Tâche A: Les affirmations suivantes concordent-elles avec le texte sur la déclaration de Montréal ? (i) Le Forum IA responsable s’est tenu à Montréal les 2 et 3 novembre 2017. (ii) Jocelyn Maclure est professeur à l’Université de Montréal. (iii) Le livre de Laurent Alexandre est dédié au ministre de l’Éducation de son pays. Répondez par oui ou par non, en citant à l’identique les mots du texte qui tranchent.

Extrait du texte:
La déclaration de Montréal sur l’intelligence artificielle
Au lendemain du Forum IA responsable tenu à Montréal les 2 et 3 novembre 2017, on pouvait lire sur le site internet de l’Université de Montréal, le préambule d’une Déclaration appelée, semble-t-il, à être connue mondialement sous le nom de «Déclaration de Montréal», quand elle aurait pris sa forme définitive suite à un ambitieux programme de consultations sur des questions précisées dans la deuxième section du préambule.
L’éthique entre en scène dans le grand débat de l’heure, comme nous l’apprenait le philosophe Jocelyn Maclure dans Le Devoir du 2 novembre dernier. Monsieur Maclure, professeur à l’Université Laval, est président de la Commission de l’éthique en science et en technologie. Il faut réfléchir un peu avant de déclarer que l’entrée en scène officielle de l’éthique est une bonne nouvelle. J’ai participé activement aux premières heures du débat sur les nouvelles techniques de reproduction au cours de la décennie 1980 et j’ai suivi le fil des événements par la suite. Mes craintes initiales sur le véritable rôle des éthiciens se sont avérées justes. Tout le monde peut constater aujourd’hui qu’ils ont plus contribué à avaliser les innovations qu’à les freiner pour permettre un temps plus long de réflexion dont on découvrira un jour qu’il aurait été bien nécessaire. C’est ainsi par exemple que, sous leur haute autorité morale, l’eugénisme qui, au début de la décennie 1980 était encore rejeté par une majorité, ici au Québec du moins, est devenu une chose routinière. Dans les hautes sphères de la science et de la politique, on n’y avait jamais renoncé. C’est l’usage qu’en avaient fait les États totalitaires qu’on avait rejeté. Ce qui était un mal dans ce contexte est devenu un bien en contexte libéral. Mais cette légitimation par le choix individuel risque fort de servir bientôt à innocenter les États qui voudront revenir aux pratiques hitlériennes. Voici ce qu’écrit le transhumaniste le plus influent en France, Laurent Alexandre, dans un livre, La guerre des intelligences, dédié au ministre de l’Éducation de son pays. « Nous devons gérer une rupture brutale, imminente et inéluctable. Pour y faire face, notre seule arme est notre cerveau reptilien très modestement domestiqué par la civilisation. Le silicium et l’eugénisme deviendront notre viatique dans le monde d’une IA omniprésente. » Il se trouvera sûrement un éthicien pour approuver cette prédiction.

Tâche B: Convertissez en liste numérotée les lignes des rangées, de la toute première jusqu’à celle qui contient « y-tick-label: $80B is », cette dernière comprise, sans les lignes vides. Laissez les images hors de la réponse.

Données extraites:
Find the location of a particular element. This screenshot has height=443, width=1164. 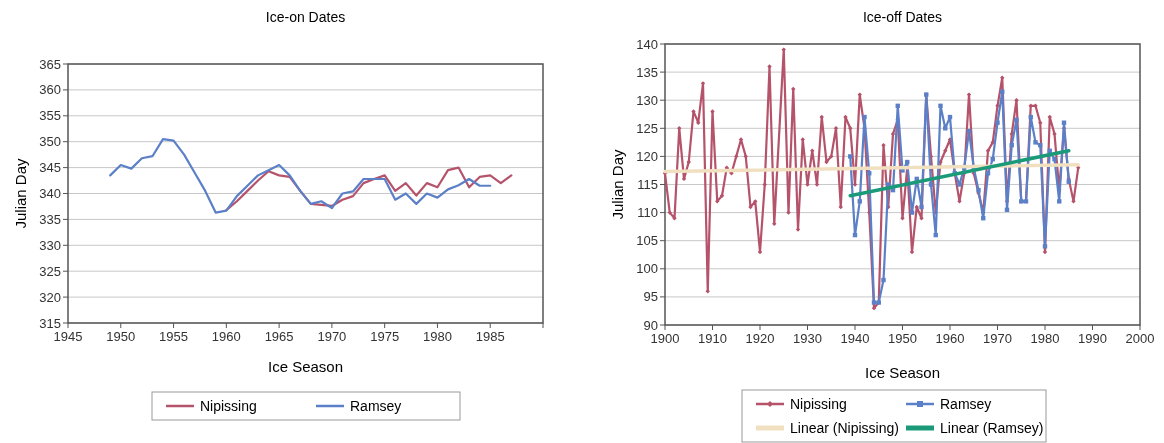

y-tick-label: 335 is located at coordinates (50, 219).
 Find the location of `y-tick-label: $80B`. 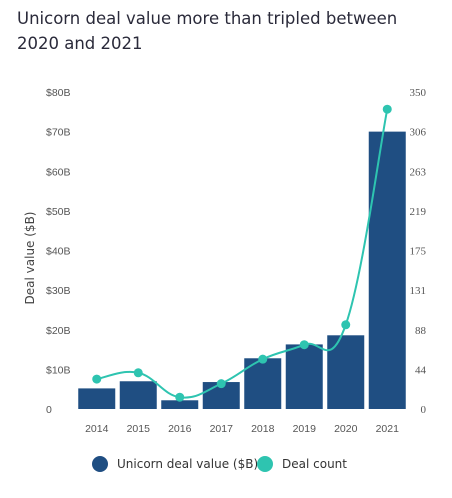

y-tick-label: $80B is located at coordinates (58, 93).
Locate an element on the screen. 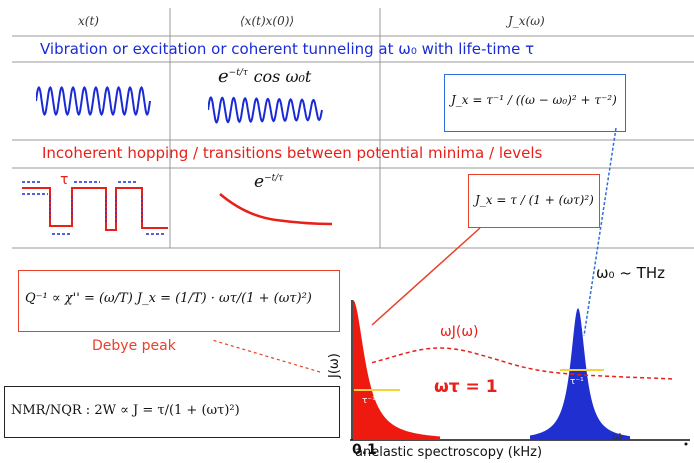 This screenshot has width=694, height=463. oscillation-wave is located at coordinates (94, 101).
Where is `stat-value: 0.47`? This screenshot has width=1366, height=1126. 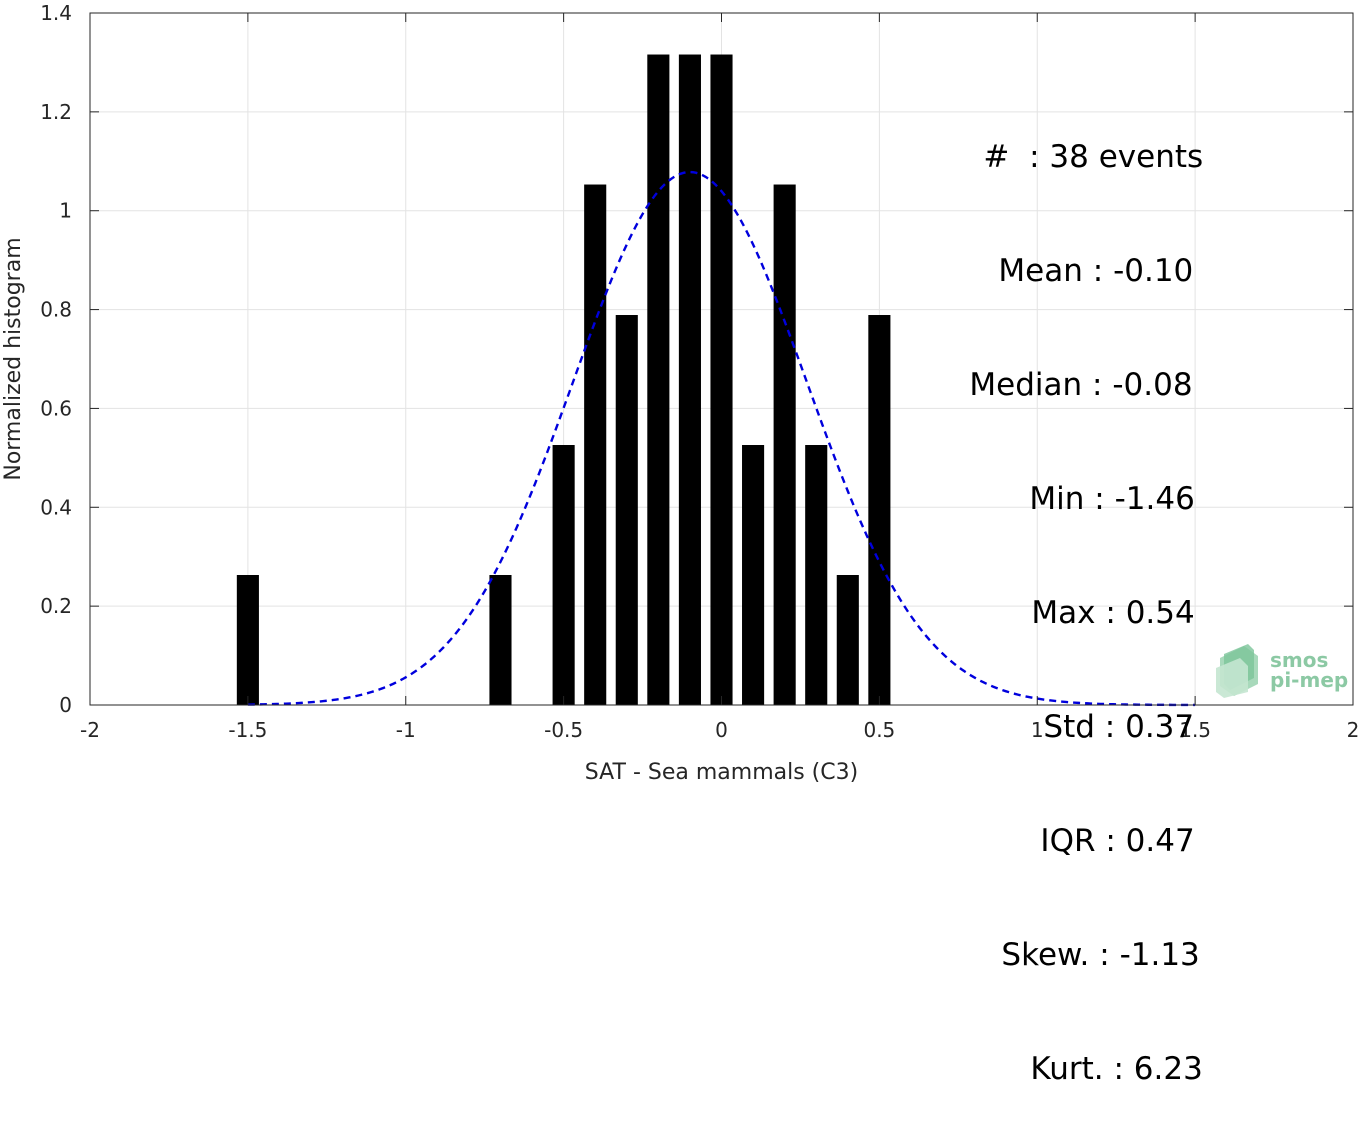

Réponse A:
(i) Oui : « Au lendemain du Forum IA responsable tenu à Montréal les 2 et 3 novembre 2017 ».
(ii) Non : « Monsieur Maclure, professeur à l’Université Laval ».
(iii) Oui : « dédié au ministre de l’Éducation de son pays ».

Réponse B:
1. Find the location of a particular element. This screenshot has height=443, width=1164. 
2. y-tick-label: 335 is located at coordinates (50, 219).
3.  Find the location of `y-tick-label: $80B`. 
4. y-tick-label: $80B is located at coordinates (58, 93).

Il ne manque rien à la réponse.